First to gamble on incorporating carbon-fibre into reinforced cement were the architects and builders of the 150-foot-high onionshaped domes of the Saddam Qadassiya Martyrs monument built in Baghdad in 1983. The showcase 37-storey Ark Hills office tower in Tokyo is the latest display of the advantages of this unique material.

Discovered and patented by Thomas Edison for use in incandescent electric lamp filaments, carbon fibre was again patented 80 years later by Union Carbide for use as a reinforcing material. In 1963, Dr. Sugio Otani of Gunma University (northwest of Tokyo) turned on to it as a result of one of his other searches.

Carbon which can be spun into a fibre is the result of heating a pulp-waste product called lignin (abundant in British Columbia and across Canada). Dr. Otani patented a process for commercial-scale plants transforming pitch into carbon fibre. Most promising new applications for fibre involve use in reinforcing cement. Kajima, the giant Japanese constuction company, working with Otani have created a cement mixture using only three percent chopped fibre. It is claimed that building walls with this material are stronger by a factor of three to four and are up to 60 percent lighter than anything constructed with traditional cement.

The Ark Hills office complex has 170 tons of carbon fibre incorporated into exterior curtain walls.

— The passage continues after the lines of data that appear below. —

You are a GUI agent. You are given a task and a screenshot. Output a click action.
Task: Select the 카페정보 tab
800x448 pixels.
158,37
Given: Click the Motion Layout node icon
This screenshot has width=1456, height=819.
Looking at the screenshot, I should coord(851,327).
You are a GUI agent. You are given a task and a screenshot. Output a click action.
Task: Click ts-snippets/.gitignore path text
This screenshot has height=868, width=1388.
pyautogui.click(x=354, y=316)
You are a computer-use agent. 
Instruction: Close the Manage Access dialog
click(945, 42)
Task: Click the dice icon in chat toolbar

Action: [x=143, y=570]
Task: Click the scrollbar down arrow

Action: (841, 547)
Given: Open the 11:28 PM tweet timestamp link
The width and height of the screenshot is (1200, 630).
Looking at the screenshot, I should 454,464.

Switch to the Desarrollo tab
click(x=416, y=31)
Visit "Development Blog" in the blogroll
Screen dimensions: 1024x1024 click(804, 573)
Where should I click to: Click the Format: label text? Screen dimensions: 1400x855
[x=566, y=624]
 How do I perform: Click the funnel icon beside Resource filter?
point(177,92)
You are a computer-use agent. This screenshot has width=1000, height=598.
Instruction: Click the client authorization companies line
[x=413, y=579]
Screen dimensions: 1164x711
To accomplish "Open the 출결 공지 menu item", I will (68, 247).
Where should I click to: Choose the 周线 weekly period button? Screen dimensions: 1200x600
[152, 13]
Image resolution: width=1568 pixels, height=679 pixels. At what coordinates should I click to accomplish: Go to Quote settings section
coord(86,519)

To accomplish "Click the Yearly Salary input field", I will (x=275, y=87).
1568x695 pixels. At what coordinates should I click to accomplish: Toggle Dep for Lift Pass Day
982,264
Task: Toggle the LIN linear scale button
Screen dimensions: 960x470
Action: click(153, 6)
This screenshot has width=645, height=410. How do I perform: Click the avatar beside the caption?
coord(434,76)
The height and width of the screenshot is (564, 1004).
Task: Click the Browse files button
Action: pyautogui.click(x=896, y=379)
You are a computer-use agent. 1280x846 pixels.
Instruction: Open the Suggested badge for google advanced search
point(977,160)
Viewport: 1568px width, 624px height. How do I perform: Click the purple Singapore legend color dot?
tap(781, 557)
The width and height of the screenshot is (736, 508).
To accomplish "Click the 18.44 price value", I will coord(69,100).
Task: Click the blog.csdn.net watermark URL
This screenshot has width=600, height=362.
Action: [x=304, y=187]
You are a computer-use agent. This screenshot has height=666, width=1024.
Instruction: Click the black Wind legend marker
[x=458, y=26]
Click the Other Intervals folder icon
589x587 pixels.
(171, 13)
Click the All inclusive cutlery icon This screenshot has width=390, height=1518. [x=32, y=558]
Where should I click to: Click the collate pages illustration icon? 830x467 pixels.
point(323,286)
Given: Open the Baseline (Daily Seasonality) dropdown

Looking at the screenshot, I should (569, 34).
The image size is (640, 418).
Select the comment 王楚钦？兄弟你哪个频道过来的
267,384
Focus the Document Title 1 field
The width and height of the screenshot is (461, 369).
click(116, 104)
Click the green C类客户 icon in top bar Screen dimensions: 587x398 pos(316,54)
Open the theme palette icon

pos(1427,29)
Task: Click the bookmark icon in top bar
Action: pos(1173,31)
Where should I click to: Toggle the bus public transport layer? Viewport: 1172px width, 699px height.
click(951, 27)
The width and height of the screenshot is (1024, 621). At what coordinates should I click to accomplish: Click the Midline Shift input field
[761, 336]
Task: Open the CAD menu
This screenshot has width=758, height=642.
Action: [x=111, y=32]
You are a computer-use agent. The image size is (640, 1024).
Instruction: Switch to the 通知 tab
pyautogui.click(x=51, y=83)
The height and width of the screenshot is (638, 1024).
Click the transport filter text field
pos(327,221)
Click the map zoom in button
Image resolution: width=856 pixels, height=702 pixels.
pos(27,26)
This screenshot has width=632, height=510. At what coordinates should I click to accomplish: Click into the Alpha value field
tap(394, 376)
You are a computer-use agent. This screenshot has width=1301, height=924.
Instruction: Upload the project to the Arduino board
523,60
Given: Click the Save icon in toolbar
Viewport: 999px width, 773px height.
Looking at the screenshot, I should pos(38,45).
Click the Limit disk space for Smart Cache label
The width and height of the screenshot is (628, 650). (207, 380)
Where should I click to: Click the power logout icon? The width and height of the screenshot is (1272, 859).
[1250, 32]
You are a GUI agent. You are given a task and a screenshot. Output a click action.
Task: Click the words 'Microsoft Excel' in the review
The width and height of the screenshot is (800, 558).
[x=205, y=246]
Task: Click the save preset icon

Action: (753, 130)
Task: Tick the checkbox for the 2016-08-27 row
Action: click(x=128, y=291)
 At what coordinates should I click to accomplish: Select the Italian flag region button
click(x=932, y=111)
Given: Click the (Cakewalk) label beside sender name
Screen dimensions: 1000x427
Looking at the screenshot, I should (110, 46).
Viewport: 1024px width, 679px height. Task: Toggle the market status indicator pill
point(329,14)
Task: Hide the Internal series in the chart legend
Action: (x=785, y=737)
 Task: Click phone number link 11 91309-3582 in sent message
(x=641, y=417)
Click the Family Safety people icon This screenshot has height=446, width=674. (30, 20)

Despite costs three times higher than ordinary cement, the new mixture nets out cheaper because it uses 20 percent fewer steel reinforcing rods and being much lighter does not require heavy, expensive cranes to swing the panels into place.

As land becomes so expensive in Japan, many new buildings are being erected on reclaimed land. This land is usually softer, so lighter-weight buildings reduce the chance of subsidence. Ten more buildings incorporating carbon fibre have been commenced in Japan since the Ark Hills project was designed.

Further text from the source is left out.